The facts in the documentary and the way they’re presented do seem to make Daniel’s case, though. So what do your facts say if, if you, as a filmmaker, don’t say it?
Well, I think the facts say that there needs to be a new hearing and that Daniel deserves a new hearing. I want people to experience the revelations of that information for themselves. But I do think that there’s a number of items. You know, there’s a question about the bullet hole in the shirt, which was not found during the autopsy before James Jordan was identified, when he was only identified as a John DOE.
At that point, they did not find a bullet hole in the chest area of the shirt. When the shirt shows up at trial, there’s a bullet hole. And not only is there a bullet hole, there’s a bullet hole that has gunshot residue on it. I think it’s questionable that gunshot residue could maintain being in the water for two weeks and still show up on a shirt, on a bullet hole. The shirt also had disappeared for a period of time from the evidence room in the process. So there’s questions there. There’s questions about the blood evidence. You know, the blood evidence was dated at trial, as an opinion, not as scientific fact. The test results were inconclusive, but the blood expert from this state Bureau of Investigation at the time made an opinion that that was blood.

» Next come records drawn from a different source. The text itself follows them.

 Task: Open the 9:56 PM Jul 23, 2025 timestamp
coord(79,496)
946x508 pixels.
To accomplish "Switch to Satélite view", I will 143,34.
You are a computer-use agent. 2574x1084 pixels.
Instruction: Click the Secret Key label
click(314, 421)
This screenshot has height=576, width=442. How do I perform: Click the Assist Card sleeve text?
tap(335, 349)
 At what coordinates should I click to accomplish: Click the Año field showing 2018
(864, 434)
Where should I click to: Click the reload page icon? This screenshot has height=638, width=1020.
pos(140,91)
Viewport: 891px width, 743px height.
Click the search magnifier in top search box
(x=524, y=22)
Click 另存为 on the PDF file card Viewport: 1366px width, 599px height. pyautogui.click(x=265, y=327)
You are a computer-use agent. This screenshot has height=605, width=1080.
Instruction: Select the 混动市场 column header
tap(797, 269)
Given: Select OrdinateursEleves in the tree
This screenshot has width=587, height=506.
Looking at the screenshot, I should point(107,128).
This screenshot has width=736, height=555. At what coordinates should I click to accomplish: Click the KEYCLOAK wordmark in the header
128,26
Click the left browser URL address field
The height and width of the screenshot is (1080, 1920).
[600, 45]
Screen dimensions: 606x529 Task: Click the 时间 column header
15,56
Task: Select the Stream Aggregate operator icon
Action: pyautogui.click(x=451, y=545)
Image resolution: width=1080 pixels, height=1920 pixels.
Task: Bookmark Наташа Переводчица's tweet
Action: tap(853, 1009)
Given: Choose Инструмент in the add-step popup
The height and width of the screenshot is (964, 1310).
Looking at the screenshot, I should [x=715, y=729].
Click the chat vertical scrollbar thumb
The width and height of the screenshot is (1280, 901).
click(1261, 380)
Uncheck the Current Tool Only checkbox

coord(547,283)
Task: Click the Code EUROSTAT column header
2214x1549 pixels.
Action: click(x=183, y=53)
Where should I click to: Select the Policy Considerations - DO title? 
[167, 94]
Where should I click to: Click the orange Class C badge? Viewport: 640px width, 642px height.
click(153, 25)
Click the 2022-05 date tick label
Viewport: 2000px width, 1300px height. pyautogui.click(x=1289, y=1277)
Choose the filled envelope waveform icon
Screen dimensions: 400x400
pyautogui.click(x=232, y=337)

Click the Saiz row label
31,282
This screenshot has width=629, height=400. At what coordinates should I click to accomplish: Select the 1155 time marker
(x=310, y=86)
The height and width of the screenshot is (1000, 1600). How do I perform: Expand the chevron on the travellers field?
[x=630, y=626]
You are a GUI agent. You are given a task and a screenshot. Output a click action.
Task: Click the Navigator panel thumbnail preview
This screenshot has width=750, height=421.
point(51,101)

Now legally in our court system, you can not make that statement as an opinion. So if you look at the facts and those facts, those are two of a number of items that we delve into, but those two facts cause questions. Well, then it needs to be looked at again. It needs to be put in front of what our court system allows, and Daniel and his legal team need to be given the opportunity to present that evidence to the court. That’s what the facts say to me: that they were not presented properly at the beginning during this trial in 1996.
Systemic racism in Robeson County is a major throughline in the documentary. What did you learn about race and racism as a white filmmaker digging into this case that you didn’t know before?
Having grown up in North Carolina at that period of time and seeing a lot of this with my own eyes, I would say I probably didn’t recognize how much of it I was surrounded by and that I witnessed myself until I was kind of removed and had gone to college in New York. Racism in the South at that period of time was pervasive. You didn’t fully understand it. Confederate flags were everywhere. You know what I mean? You don’t think about it because it was pervasive.
So I took all of those memories with me in trying to tell a story about this period of time. I understand that my shared experience is not necessarily the shared experience of those in the story, but I have to look at every individual, whether they’re perceived as a good guy or a bad guy, as a human being. When you’re doing a documentary and these are real people’s lives, you have to create it with a great degree of care.
This series is ultimately about flawed systems that have permeated all aspects of our culture for far too long. And that’s what I want people to look at in this series and say, this was almost 30 years ago yet we’re still grappling and fighting these same issues now. It’s a sobering reminder of how far we have to go. Those are the things I carried with me in making this series. And I think when you do that, and combine that with the actual, factual history of the place and what surrounded this case, that’s what allows you to have a deeper understanding of the story we’re telling.
This interview has been edited and condensed for clarity.